Along with tube voltage reductions, a continuous decrease in radiation dose was observed, resulting in a reduction of 86 % for ED between 120 kV and 70 kV studies based on CTDIvol for a standardized 32 cm phantom. Since we included a wide range of patient body sizes, SSDE were used to compensate for inaccuracies in dose values for patient sizes deviating from this phantom. We observed a reduction of 76.7 % for this same comparison, which can be explained by the smaller patient cohorts in low kV studies.

Several low-kV CTA studies have previously demonstrated good image quality with reduced contrast medium volume due to increased iodine attenuation [1, 3, 4]. However, to our knowledge, no prior studies have investigated ATVS vis-a-vis contrast medium reduction. In our study, we adjusted the contrast medium amount to the tube voltage and obtained intravascular attenuation sufficient for diagnosis in 99.6 % of CCTA studies. Suboptimal distal attenuation was observed in only one case (70 kV, BMI 22.3 kg/m2). The tube voltage reduction from ≥100 to 70 kV enabled a contrast medium reduction of 37.5 %. These results demonstrate that ATVS is an effective tool for both radiation dose and contrast medium reduction.
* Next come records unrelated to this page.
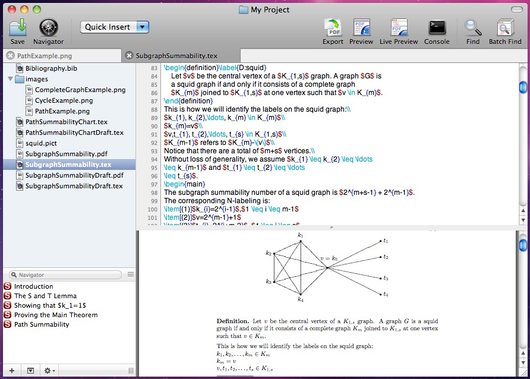Collapse the images folder
Image resolution: width=530 pixels, height=379 pixels.
pos(10,79)
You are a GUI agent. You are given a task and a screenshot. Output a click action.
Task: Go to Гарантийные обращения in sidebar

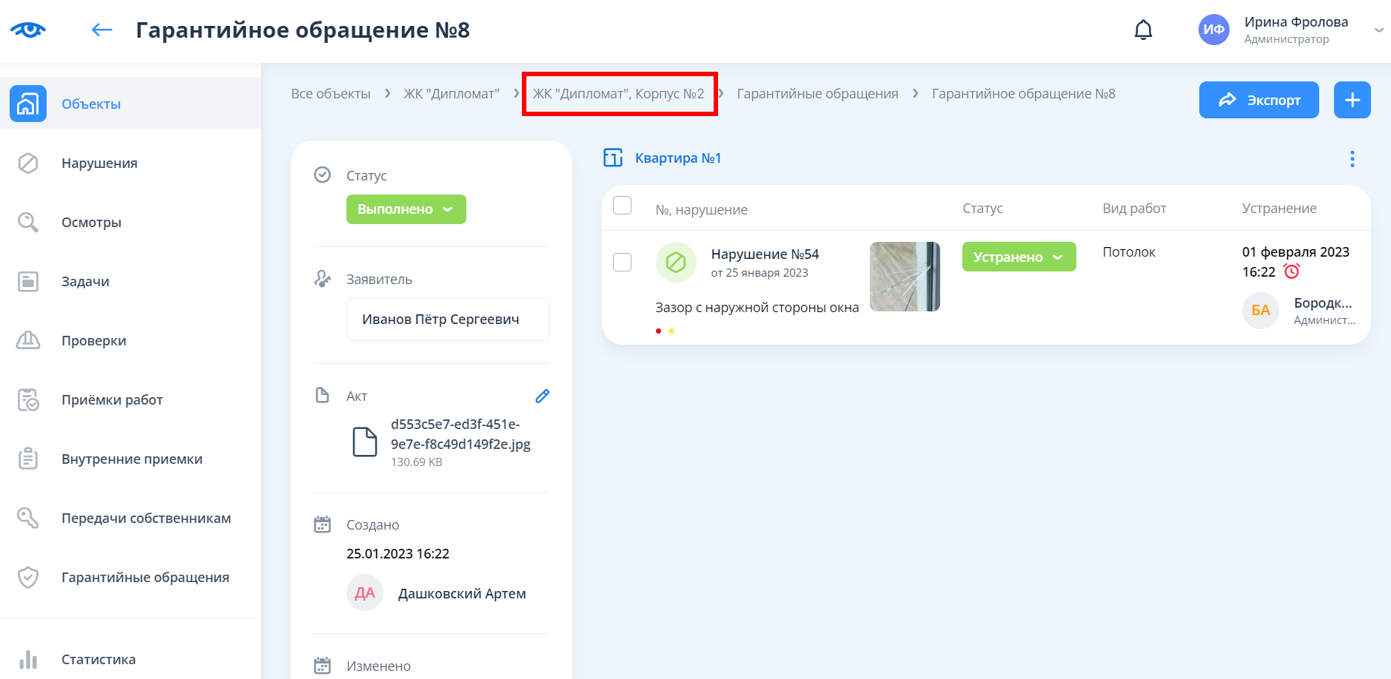(x=145, y=578)
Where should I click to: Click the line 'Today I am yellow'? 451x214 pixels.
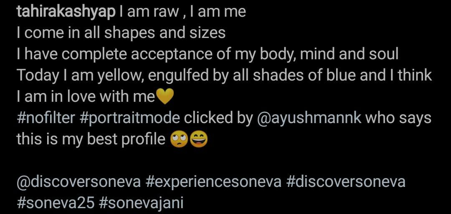[224, 76]
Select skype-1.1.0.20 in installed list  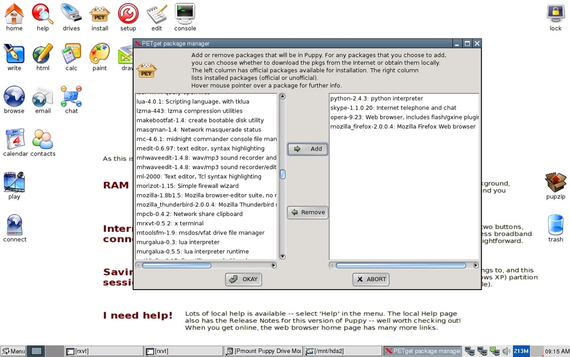point(393,108)
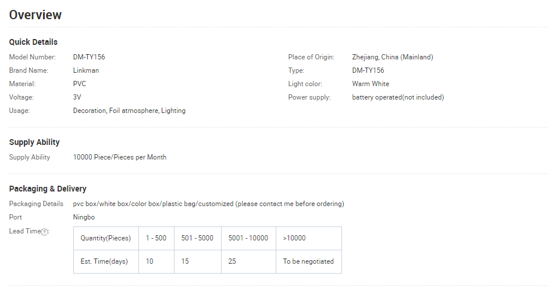Viewport: 556px width, 287px height.
Task: Click the Place of Origin value
Action: coord(393,57)
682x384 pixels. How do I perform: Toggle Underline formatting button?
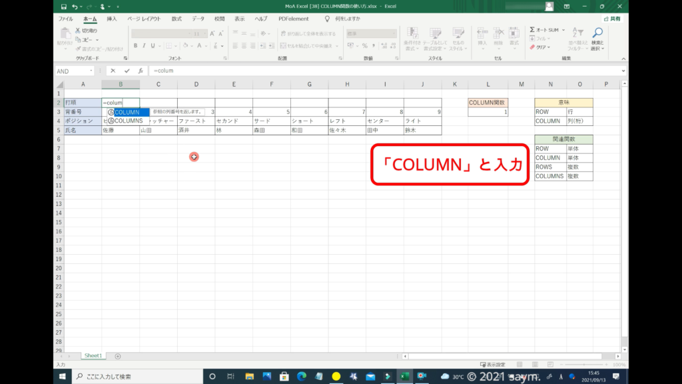click(153, 46)
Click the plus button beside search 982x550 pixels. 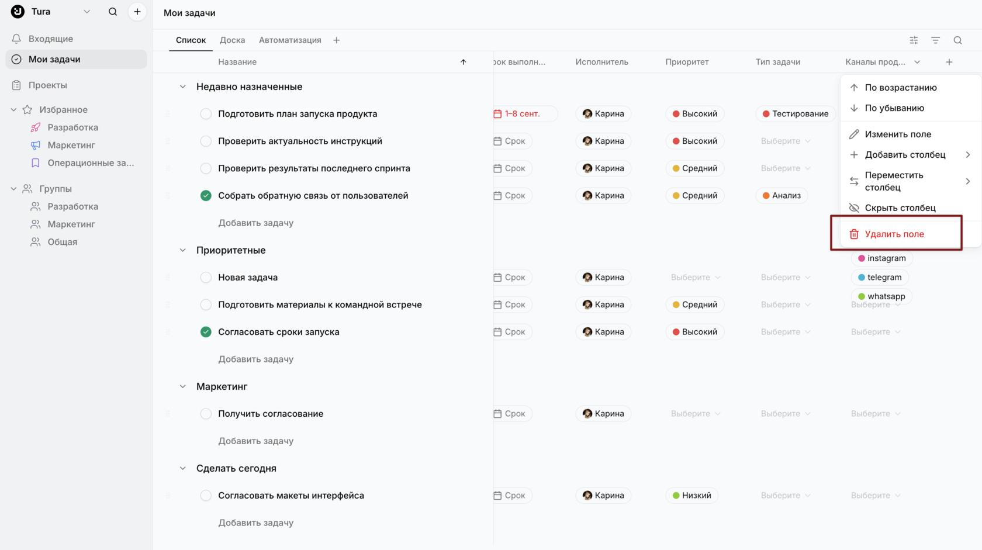click(137, 12)
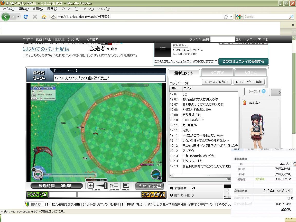Reload page with Firefox refresh icon
The image size is (296, 222).
(25, 17)
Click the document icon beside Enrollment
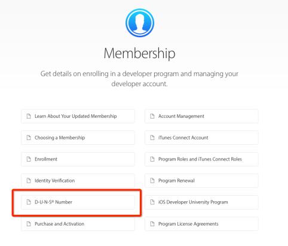The width and height of the screenshot is (288, 246). tap(29, 159)
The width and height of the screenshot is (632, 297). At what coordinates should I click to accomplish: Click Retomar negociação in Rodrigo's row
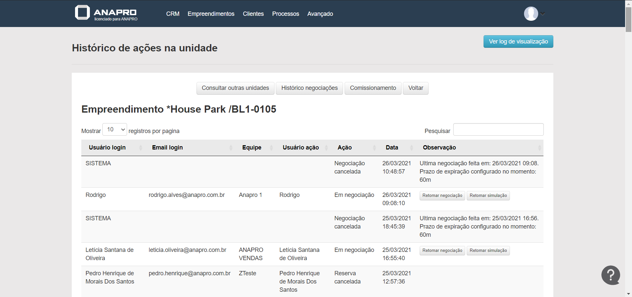pos(442,196)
ATVS is a fully-automated algorithm that adjusts tube voltages not only to patient size, but also according to a combination of an individual patient’s attenuation profile determined by the scout image, information on patient habitus, and the type of examination [7, 15]. This may explain why plotting BMI and effective chest diameter against tube voltage only showed a moderately positive correlation. However, mean BMI and effective diameter, which are commonly used for calculating SSDE [22, 28], showed a continuous increase from 70 kV to 120 kV. A stronger correlation was found for tube voltage and BMI than for tube voltage and effective diameter. Using these results, coupled with the fact that BMI values can usually be obtained more simply than effective diameter, we suggest using the proposed BMI thresholds to define an appropriate tube voltage if ATVS is not available. In this study, we did not increase tube voltages above 120 kV even in morbidly obese patients, even though higher tube voltages have been proposed for CCTA in obese patients [29, 30].
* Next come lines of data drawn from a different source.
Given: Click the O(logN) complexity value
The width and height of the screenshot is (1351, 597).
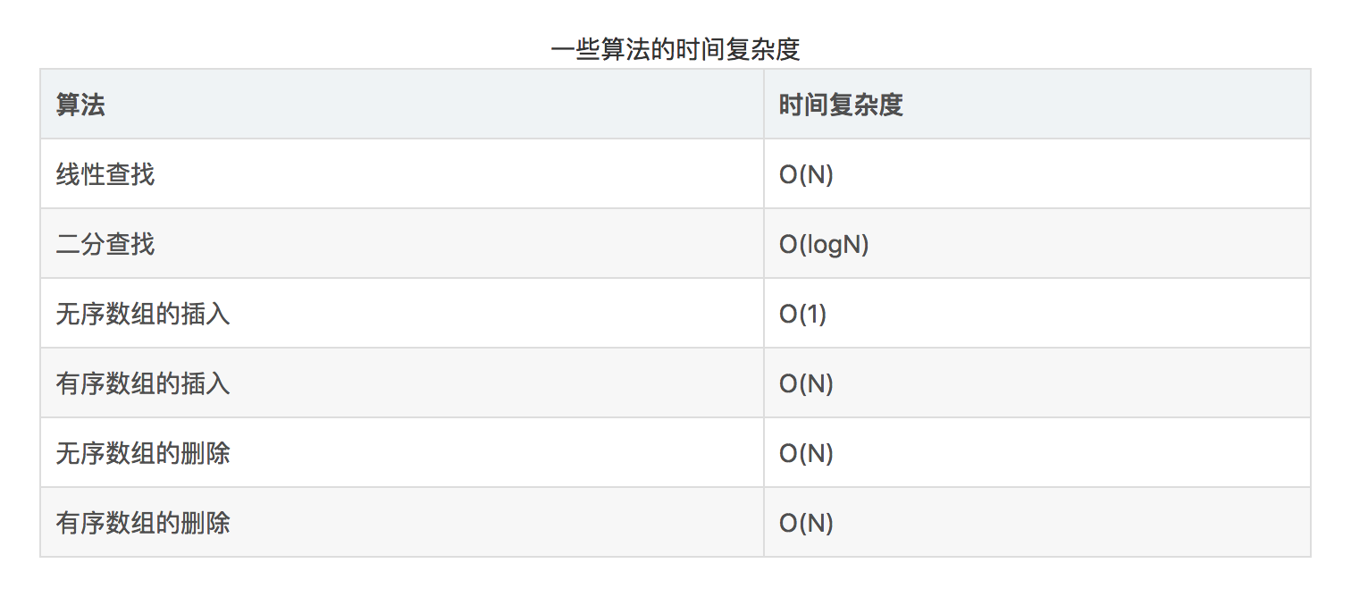Looking at the screenshot, I should [x=824, y=244].
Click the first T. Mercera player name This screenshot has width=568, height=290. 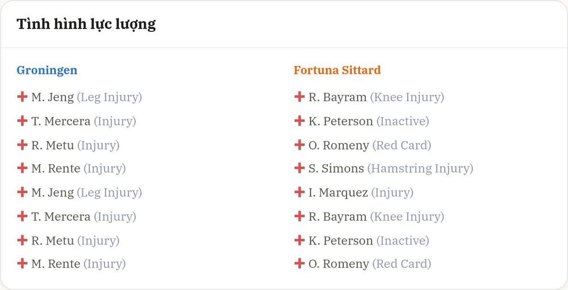[x=61, y=121]
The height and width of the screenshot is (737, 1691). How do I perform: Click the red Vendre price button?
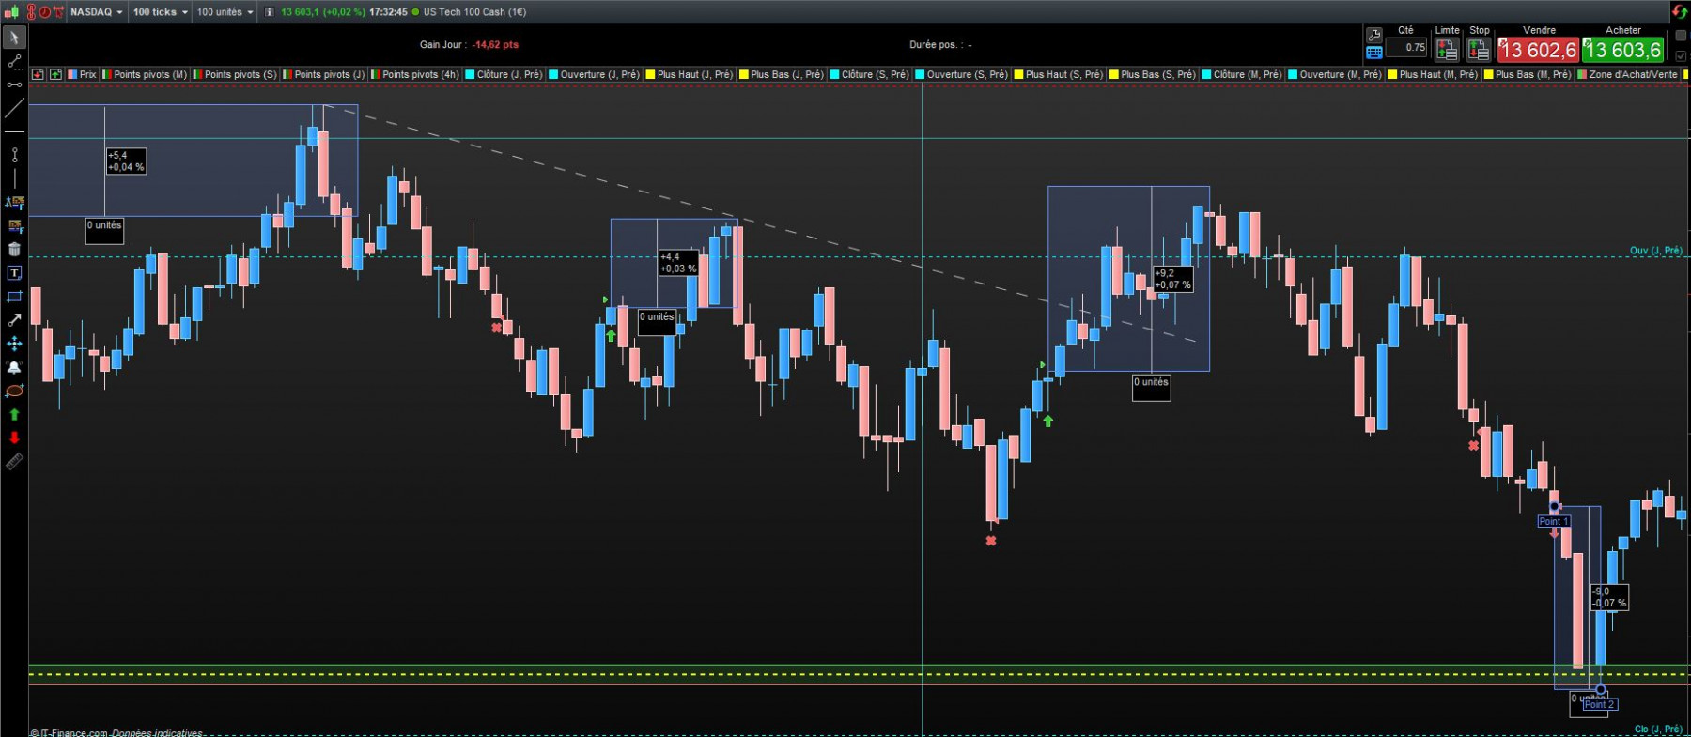click(1538, 50)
We acknowledge that this study has several limitations. First, we did not compare the diagnostic performance of CCTA versus invasive catheter angiography to detect significant coronary artery stenosis. Second, our results are currently only valid for third generation DSCT with the dose reduction techniques. Third, gender composition between groups was inhomogeneous, showing possible influences of breast tissue attenuation on the acquisition settings. Lastly, a fixed contrast agent volume was arbitrarily chosen for each kV level. Further investigations are necessary to more systematically define optimal contrast medium volumes for low-kV CCTA studies.

In conclusion, our results demonstrate that ATVS is an efficient algorithm facilitating individual tube-voltage adaptation at CCTA resulting in significantly reduced radiation dose while maintaining image quality. In addition, contrast medium volumes can be adjusted according to the automatically selected tube voltage, reducing contrast medium requirements at low-kV studies.